Count how many lines in the records below contain the string "column", and reply with only that number.

Saved entries:
::::::
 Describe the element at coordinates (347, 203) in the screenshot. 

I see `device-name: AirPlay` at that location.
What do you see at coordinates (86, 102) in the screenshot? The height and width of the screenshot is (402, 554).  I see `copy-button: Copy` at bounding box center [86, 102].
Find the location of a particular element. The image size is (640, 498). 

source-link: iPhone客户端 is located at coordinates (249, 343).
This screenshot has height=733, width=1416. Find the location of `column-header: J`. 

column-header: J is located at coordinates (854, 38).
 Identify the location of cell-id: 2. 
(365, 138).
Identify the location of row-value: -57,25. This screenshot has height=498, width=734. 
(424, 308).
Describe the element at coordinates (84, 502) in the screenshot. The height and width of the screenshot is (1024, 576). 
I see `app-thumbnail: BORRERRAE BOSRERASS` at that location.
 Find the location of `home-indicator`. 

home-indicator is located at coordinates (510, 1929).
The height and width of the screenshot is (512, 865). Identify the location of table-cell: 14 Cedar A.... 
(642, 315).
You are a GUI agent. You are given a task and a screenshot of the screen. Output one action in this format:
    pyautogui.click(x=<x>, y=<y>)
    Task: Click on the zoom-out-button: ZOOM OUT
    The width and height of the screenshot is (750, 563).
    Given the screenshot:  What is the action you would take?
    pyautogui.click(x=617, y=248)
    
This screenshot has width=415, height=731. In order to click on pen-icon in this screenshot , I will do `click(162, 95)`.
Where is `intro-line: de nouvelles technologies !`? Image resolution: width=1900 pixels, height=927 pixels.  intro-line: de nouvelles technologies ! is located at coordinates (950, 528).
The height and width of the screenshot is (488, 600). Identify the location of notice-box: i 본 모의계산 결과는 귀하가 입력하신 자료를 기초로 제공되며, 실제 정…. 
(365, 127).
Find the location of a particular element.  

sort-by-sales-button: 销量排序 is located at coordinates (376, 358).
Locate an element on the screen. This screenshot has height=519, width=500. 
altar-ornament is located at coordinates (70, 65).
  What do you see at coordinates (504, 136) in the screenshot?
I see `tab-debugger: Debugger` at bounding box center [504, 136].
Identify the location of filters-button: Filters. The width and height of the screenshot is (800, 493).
::::::
▸ PROBLEM SOLUTION: 2